Au fil des sondages, on commence à y voir plus clair dans les lignes de force qui structurent le scrutin. Les enquêtes d’opinion ne sont jamais les tables de la vérité. Mais elles nous renseignent sur les mouvements de l’opinion.
Première tendance : la liste Renaissance MoDem Horizons se fait lentement grignoter par la liste socialiste. Au point que les deux courbes pourraient se croiser d’ici quelques semaines.
Les électeurs macronistes retournent au bercail socialiste
Une partie des électeurs macronistes, souvent issus du PS d’avant 2017, retournent au bercail. Et ce avec d’autant plus de facilité que Valérie Hayer, la candidate du bloc présidentiel, a encouragé ce mouvement. Pensant effrayer les électeurs de gauche, elle a insisté sur la proximité de ses propres votes au Parlement européen avec ceux de Raphaël Glucksmann.
Mauvais calcul. Rien n’a bougé dans les rangs socialistes. En revanche, une partie des électeurs macronistes, mal à l’aise depuis le vote de la loi immigration, se sont sentis autorisés à voter pour le candidat de Place publique, puisque celui-ci est « presque pareil » que la tête de liste Renaissance.
Le tête-à-tête installé avec le RN ne fait que renforcer ce dernier
Deuxième tendance : le RN progresse de façon spectaculaire. Depuis plusieurs mois, Emmanuel Macron désigne ce parti comme l’adversaire principal dans l’espoir de le faire reculer. Là encore, le calcul s’est révélé erroné. Loin de faire reculer le RN, ce tête-à-tête a installé le RN en alternative crédible au macronisme. Résultat : le vote Bardella devient le point de convergence de tous les adversaires du chef de l’État.
Troisième leçon : les Républicains ont eux aussi commis une erreur stratégique. Entre leur programme et celui du RN, la différence est de plus en plus minime. Éric Ciotti espérait bien ramener ainsi vers sa liste d’anciens électeurs partis chez Marine Le Pen. Des électeurs que la culture de gouvernement des Républicains aurait rassurés. C’est l’inverse qui se produit.
Une fois encore, à la copie, les électeurs préfèrent l’original.
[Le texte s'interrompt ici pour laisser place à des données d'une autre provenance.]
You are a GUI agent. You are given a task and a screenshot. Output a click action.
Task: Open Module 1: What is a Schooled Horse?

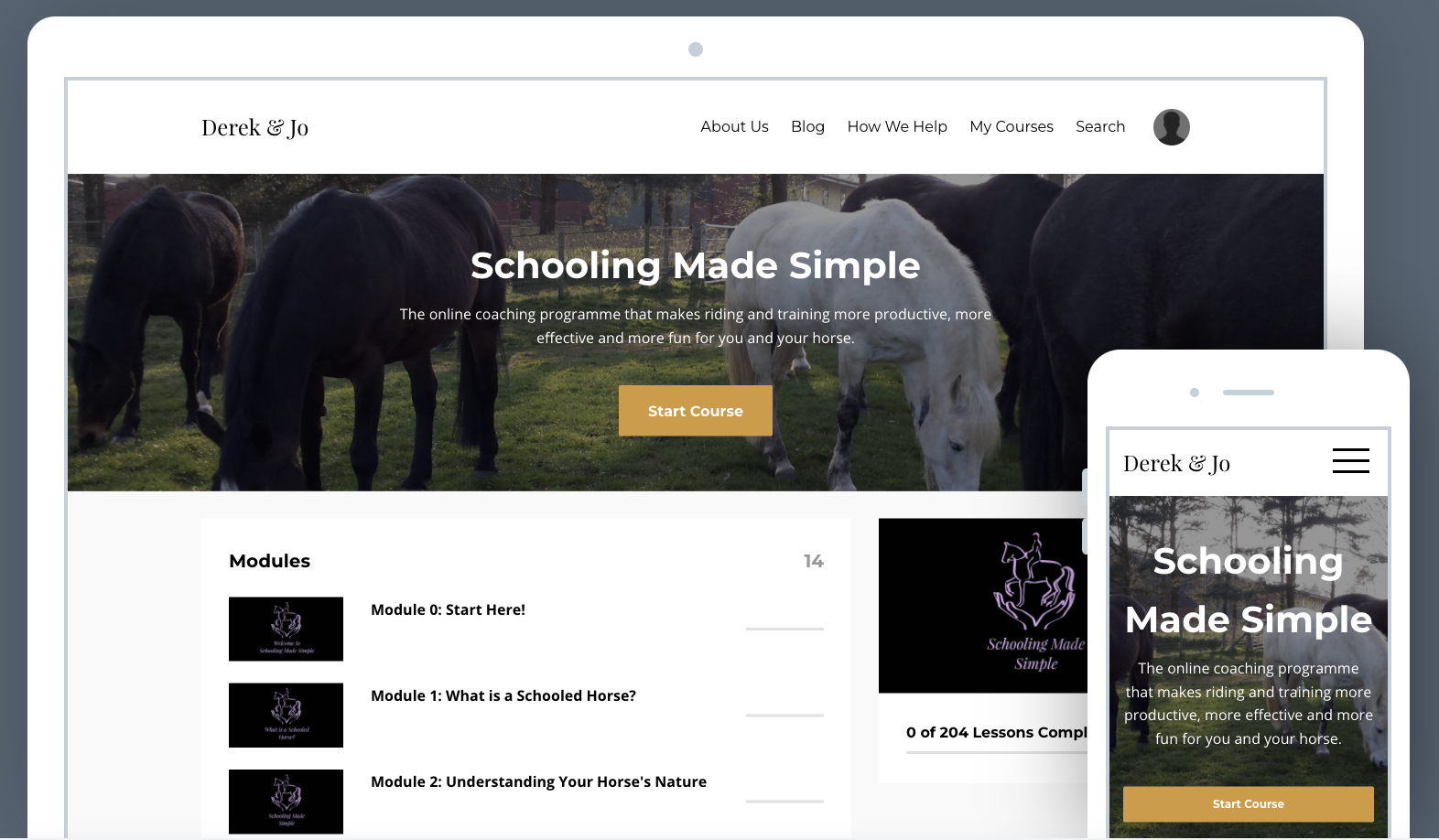point(503,695)
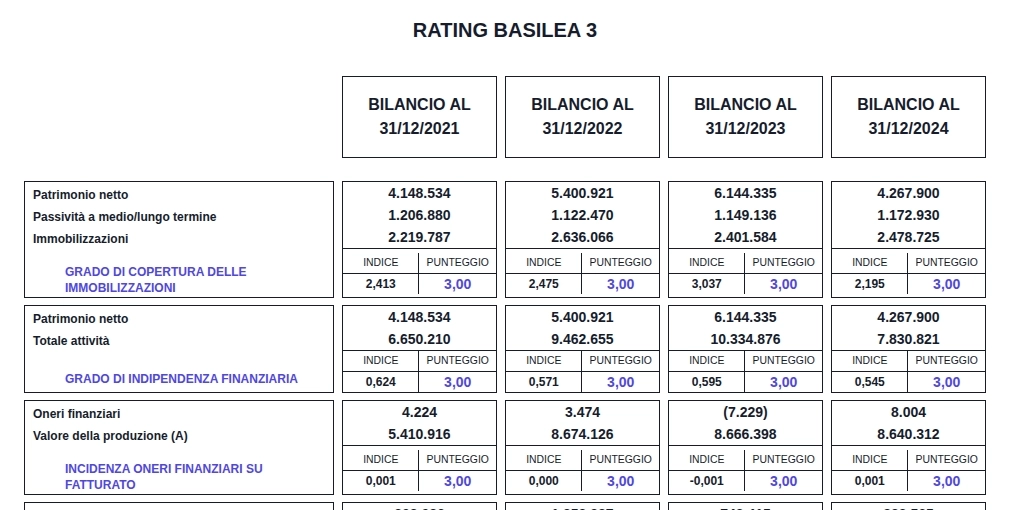The image size is (1010, 510).
Task: Click the "BILANCIO AL 31/12/2022" header box
Action: click(x=582, y=116)
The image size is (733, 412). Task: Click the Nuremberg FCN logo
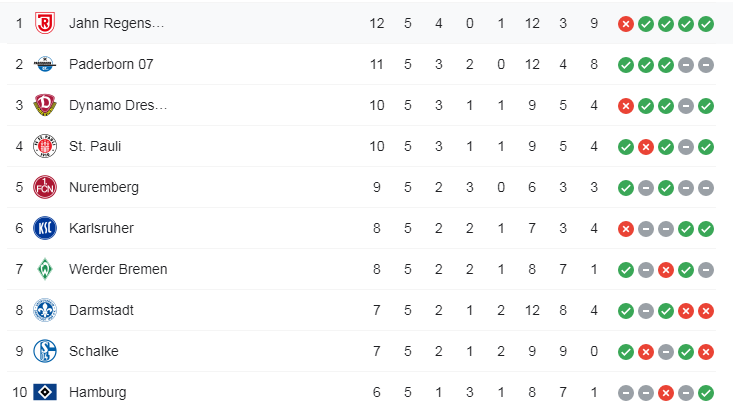[45, 187]
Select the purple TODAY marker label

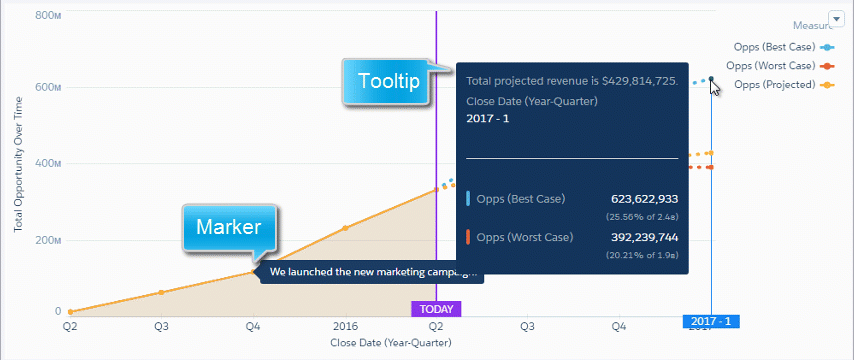click(436, 309)
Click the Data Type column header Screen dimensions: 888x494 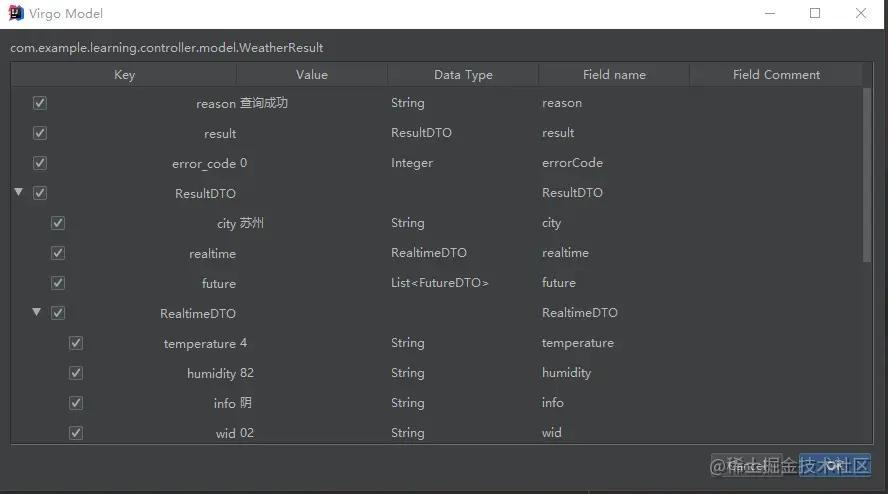pyautogui.click(x=463, y=75)
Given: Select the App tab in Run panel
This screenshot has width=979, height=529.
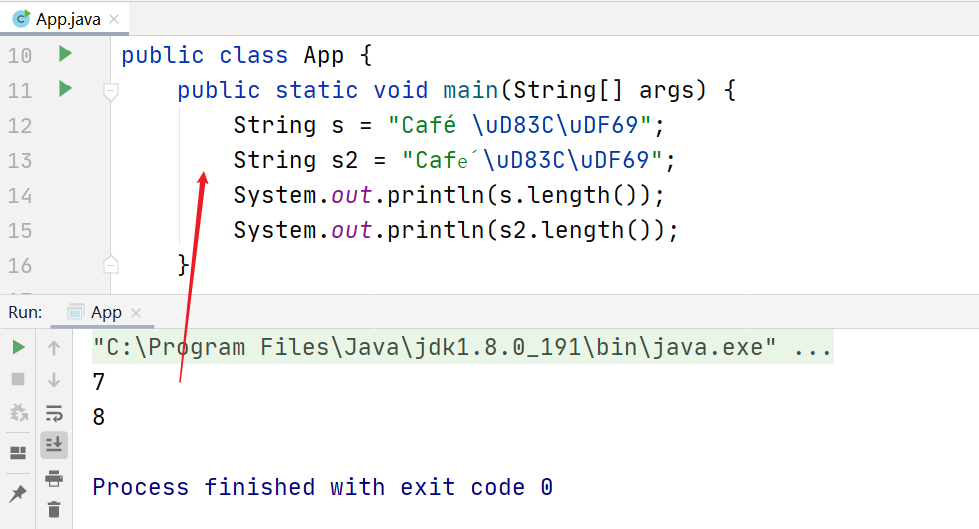Looking at the screenshot, I should (105, 313).
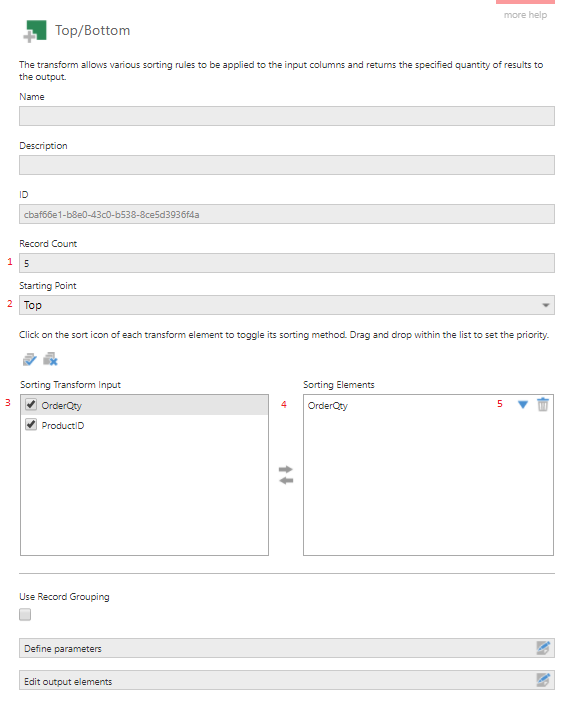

Résultat, LR ne bouge pas d’un millimètre dans les sondages.
Pas de vote utile dans une élection à la proportionnelle
Quatrième tendance : le rééquilibrage à gauche. En 2022, Jean-Luc Mélenchon incarnait le vote utile. Ce n’est plus le cas maintenant. D’abord, parce qu’il s’agit d’un scrutin à la proportionnelle à un seul tour. Pour peu qu’elle dépasse 5 % des suffrages, chacune des composantes de la défunte NUPES est assurée d’avoir des élus. Ni les électeurs socialistes, ni les électeurs écologistes n’ont intérêt, par conséquent, à apporter leurs voix au chef de file des Insoumis. Tout au contraire, il leur faut exprimer leurs différences s’ils veulent que se reconstitue l’union à gauche, autrement qu’autour de la France insoumise.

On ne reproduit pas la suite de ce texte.